• Texto extraído:
----

Cada vez que puedo aprovecho para sublevarme contra las falsas dicotomías que se esbozan para intentar comprender diferentes aspectos de la realidad social argentina, judía, mundial y demás. La razón general de este rechazo es que el pensamiento dicotómico suele representar una simplificación de algo que es constitutivamente complejo, y cuya evolución no sólo depende de su evolución interna, sino también de su interacción con otros espacios complejos.
Es cierto que, en ocasiones, la tentación es fuerte. Por ejemplo, cuando aparecen ciertas cuestiones relacionadas con los derechos humanos, suelo responder que lo que más me preocupan son los humanos involucrados, antes que los derechos, porque son los humanos los que sufren las violaciones de esas construcciones ideológicas que son los derechos, y son los humanos los que interpretan y malinterpretan esos derechos, y son los humanos también los que vulneran los derechos de otros humanos. Mi crítica es, en realidad, a esos defensores de los derechos humanos que se preocupan más por el derecho que por las condiciones reales de existencia de los humanos que pretenden defender.

----

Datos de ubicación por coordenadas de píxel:
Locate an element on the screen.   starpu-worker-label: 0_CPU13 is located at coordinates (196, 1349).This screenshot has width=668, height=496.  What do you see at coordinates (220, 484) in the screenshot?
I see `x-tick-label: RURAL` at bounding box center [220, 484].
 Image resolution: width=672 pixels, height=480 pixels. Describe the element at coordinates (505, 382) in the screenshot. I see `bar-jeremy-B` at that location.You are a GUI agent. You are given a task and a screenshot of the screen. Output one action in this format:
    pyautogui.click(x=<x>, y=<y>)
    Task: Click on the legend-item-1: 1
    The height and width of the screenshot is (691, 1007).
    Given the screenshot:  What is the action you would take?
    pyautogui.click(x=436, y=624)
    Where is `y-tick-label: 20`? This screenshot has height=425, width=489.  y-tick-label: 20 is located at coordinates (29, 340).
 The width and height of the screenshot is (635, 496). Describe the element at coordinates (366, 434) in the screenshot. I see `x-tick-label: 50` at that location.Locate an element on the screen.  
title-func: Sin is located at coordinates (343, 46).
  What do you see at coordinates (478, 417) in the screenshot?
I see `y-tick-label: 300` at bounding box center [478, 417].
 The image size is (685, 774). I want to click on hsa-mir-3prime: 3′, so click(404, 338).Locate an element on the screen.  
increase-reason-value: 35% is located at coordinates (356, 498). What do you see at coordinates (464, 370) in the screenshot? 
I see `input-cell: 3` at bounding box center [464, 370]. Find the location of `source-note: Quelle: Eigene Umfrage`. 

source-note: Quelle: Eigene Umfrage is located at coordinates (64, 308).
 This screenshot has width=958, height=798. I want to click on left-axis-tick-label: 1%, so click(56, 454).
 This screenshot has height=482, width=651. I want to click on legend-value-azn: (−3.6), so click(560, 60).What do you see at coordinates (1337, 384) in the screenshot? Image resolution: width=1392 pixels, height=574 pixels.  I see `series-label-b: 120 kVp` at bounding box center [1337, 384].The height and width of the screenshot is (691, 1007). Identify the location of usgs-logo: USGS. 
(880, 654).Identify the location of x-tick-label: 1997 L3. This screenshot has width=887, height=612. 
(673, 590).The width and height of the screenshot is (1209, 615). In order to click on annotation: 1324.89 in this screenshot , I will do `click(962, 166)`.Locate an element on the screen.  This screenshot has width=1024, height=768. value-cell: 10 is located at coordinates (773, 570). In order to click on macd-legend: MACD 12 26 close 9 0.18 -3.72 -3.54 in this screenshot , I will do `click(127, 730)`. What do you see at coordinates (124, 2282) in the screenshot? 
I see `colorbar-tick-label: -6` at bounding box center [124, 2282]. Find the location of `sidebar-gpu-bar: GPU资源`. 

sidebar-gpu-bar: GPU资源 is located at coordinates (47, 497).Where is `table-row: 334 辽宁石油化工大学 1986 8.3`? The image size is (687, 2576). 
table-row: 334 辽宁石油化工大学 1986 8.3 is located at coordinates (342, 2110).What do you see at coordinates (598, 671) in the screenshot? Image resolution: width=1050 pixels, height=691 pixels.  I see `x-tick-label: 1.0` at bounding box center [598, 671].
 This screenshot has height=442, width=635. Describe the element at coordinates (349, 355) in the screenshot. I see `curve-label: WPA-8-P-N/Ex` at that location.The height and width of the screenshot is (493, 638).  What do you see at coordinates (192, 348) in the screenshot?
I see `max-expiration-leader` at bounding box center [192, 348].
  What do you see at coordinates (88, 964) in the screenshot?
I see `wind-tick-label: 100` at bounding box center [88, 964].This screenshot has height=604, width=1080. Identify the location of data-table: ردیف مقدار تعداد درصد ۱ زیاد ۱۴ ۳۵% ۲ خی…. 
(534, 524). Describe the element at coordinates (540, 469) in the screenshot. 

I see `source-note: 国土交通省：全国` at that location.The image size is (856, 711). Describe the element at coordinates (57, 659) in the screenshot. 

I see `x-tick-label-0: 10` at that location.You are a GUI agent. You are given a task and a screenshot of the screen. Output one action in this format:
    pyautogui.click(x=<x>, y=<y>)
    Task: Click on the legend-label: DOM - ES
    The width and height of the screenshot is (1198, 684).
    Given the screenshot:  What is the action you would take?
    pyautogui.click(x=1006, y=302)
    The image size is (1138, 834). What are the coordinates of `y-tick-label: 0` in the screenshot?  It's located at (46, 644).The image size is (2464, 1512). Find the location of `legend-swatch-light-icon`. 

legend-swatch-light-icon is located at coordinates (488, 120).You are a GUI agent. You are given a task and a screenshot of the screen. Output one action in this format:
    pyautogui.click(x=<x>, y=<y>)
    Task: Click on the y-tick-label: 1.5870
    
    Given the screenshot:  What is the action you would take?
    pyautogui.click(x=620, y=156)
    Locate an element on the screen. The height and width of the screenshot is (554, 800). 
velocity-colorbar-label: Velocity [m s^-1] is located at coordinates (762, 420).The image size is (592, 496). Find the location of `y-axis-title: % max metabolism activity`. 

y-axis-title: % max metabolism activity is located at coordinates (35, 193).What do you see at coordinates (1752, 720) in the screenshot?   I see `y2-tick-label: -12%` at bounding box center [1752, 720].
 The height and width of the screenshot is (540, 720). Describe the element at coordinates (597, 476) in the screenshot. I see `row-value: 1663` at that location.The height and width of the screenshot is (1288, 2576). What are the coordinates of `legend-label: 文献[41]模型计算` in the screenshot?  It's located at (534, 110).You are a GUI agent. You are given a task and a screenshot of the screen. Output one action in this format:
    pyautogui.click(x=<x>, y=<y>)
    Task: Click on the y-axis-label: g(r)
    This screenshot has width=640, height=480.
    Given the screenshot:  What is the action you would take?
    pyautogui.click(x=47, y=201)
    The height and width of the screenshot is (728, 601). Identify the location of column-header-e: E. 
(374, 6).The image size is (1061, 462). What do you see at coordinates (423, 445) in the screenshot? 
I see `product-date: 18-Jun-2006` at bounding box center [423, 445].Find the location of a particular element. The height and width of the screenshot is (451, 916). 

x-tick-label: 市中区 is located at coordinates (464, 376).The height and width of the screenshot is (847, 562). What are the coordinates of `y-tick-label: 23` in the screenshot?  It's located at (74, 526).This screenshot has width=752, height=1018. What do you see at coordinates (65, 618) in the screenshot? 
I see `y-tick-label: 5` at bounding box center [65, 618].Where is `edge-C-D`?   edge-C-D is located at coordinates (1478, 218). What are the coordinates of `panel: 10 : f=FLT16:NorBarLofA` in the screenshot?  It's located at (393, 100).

----

• Tareas:
**A.** Di si cada afirmación coincide con el texto sobre las falsas dicotomías. Responde sí o no y cita las palabras exactas del texto que lo deciden. (i) Quien escribe sostiene que pensar en dicotomías suele simplificar algo complejo. (ii) Quien escribe afirma que le preocupan más los derechos que los humanos involucrados. (iii) La crítica va contra los defensores de los derechos humanos que se fijan más en el derecho que en las condiciones reales de vida de los humanos.
**B.** Sigue escribiendo el texto sobre las falsas dicotomías a partir del punto en que se detiene.

• Respuestas:
**A.**
(i) Sí: "el pensamiento dicotómico suele representar una simplificación de algo que es constitutivamente complejo".
(ii) No: "lo que más me preocupan son los humanos involucrados, antes que los derechos".
(iii) Sí: "Mi crítica es, en realidad, a esos defensores de los derechos humanos que se preocupan más por el derecho que por las condiciones reales de existencia de los humanos que pretenden defender".

**B.**
La experiencia me dice que la inteligencia y la racionalidad no son siempre suficientes. A veces, simplemente hay que ser razonables. En un mundo tan interdependiente como el nuestro, en donde el capital tecnológico de la humanidad ha multiplicado sus potencialidades, el riesgo no es un reblandecimiento progresivo de nuestro cerebro colectivo, ni la caída de la racionalidad instrumental. El riesgo es la incapacidad de comunicarnos para resolver problemas, de hacer renuncias razonables para que el futuro no sea una “escabechina”, un inmenso matadero de seres humanos y de sus derechos.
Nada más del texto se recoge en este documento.